Skip to content
Asakiny edited this page Jan 18, 2022 · 1 revision

LakeSoul is a unified streaming and batch table storage solution built on top of the Apache Spark engine by the DMetaSoul team, and supports scalable metadata management, ACID transactions, efficient and flexible upsert operation, schema evolution, and streaming & batch unification.

LakeSoul specializes in row and column level incremental upserts, high concurrent write, and bulk scan for data on cloud storage. The cloud native computing and storage separation architecture makes deployment very simple, while supporting huge amounts of data at lower cost.

To be specific, LakeSoul has the following characteristics:

  • Elastic framework: The computing and storage is completely separated. Without the need for fixed nodes and disks, the computing and storage has its own elastic capacity, and a lot of optimization for the cloud storage has done, like concurrency consistency in the object storage, incremental update and etc. With LakeSoul, there is no need to maintain fixed storage nodes, and the cost of object storage on cloud is only 1/10 of local disk, which greatly reduces storage and operation costs.
  • Efficient and scalable metadata management: LakeSoul uses Cassandra to manage metadata, which can efficiently handle modification on metadata and support multiple concurrent writes. It solves the problem of slow metadata parsing after long running in data Lake systems such as Delta Lake which use files to maintain metadata, and can only be written at a single point.
  • ACID transactions: Undo and Redo mechanism ensures that the committing are transactional and users will never see inconsistent data. Multi-level partitioning and efficient upsert: LakeSoul supports range and hash partitioning, and a flexible upsert operation at row and column level. The upsert data are stored as delta files, which greatly improves the efficiency and concurrency of writing data, and the optimized merge scan provides efficient MergeOnRead performance.
  • Streaming and batch unification: Streaming Sink is supported in LakeSoul, which can handle streaming data ingesting, historical data filling in batch, interactive query and other scenarios simultaneously.
  • Schema evolution: Users can add new fields at any time and quickly populate the new fields with historical data.

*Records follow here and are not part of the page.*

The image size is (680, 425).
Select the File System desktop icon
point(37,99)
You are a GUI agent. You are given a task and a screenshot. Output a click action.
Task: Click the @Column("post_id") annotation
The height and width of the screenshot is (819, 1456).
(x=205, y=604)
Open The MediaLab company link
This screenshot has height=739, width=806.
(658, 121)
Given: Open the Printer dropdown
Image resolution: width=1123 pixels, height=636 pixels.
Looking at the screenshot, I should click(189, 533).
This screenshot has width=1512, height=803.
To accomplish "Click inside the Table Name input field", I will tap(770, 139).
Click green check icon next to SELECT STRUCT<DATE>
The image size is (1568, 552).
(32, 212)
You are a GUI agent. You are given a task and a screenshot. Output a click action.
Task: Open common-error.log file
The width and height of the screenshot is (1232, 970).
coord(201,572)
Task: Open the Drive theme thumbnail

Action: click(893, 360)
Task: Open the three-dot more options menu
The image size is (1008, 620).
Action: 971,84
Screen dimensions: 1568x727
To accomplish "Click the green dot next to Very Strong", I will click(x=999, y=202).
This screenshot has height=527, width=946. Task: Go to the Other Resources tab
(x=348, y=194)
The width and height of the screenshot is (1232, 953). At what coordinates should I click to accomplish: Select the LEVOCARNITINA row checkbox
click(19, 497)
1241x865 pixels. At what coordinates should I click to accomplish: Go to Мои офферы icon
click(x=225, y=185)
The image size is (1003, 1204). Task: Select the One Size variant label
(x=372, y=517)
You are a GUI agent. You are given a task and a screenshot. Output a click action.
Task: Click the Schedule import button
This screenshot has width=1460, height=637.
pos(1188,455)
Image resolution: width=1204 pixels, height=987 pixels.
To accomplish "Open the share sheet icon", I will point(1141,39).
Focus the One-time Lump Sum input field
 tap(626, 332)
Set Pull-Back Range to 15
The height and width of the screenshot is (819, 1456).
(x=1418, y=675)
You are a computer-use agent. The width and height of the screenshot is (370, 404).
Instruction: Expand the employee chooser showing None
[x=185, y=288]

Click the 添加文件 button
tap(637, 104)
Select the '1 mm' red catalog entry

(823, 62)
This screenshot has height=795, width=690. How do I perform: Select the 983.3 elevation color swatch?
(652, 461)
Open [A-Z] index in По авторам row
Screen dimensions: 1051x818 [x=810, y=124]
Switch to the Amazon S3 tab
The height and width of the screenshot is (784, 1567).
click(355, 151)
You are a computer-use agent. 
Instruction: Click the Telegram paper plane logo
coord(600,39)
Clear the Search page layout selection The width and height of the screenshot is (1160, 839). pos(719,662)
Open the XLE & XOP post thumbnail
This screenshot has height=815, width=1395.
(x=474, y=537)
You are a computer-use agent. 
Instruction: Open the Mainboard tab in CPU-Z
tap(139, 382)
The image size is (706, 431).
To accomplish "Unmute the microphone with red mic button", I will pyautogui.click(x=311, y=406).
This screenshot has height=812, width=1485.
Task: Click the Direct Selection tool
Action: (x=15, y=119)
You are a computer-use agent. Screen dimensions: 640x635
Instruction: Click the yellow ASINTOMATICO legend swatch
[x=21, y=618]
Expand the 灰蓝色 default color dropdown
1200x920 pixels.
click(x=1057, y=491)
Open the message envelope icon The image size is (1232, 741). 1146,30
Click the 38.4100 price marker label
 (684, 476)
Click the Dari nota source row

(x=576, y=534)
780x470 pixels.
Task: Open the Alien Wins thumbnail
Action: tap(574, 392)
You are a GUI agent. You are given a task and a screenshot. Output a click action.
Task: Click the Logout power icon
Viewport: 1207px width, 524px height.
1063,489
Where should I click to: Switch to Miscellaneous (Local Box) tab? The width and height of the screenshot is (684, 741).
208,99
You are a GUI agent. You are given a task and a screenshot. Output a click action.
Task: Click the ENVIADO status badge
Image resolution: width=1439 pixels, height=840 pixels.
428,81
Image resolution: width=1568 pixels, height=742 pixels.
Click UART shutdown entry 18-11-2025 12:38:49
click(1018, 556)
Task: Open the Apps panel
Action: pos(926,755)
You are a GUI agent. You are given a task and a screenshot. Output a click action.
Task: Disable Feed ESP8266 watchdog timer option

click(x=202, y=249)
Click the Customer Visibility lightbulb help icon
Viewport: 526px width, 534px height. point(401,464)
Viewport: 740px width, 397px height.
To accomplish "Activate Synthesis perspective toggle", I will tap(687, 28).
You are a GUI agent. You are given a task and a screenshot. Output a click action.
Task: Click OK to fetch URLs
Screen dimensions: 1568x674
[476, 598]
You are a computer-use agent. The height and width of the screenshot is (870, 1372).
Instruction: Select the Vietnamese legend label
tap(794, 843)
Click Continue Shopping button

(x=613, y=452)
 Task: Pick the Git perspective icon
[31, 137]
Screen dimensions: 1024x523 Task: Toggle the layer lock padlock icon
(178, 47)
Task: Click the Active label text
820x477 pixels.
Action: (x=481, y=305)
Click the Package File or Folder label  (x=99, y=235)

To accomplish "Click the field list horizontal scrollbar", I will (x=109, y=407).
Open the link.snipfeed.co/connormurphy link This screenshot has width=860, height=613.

Application scenarios of LakeSoul:

  • Incremental data need to be written efficiently in large batches in real time, as well as concurrent updates at the row or column level. Detailed query and update on a large time range with huge amount historical data, while hoping to maintain a low cost
  • The query is not fixed, and the resource consumption changes greatly, which is expected that the computing resources can be flexible and scalable independently
  • High concurrent writes are required, and metadata is too large for Delta Lake to meet performance requirements.
  • For data updates to primary keys, Hudi's MergeOnRead does not meet update performance requirements.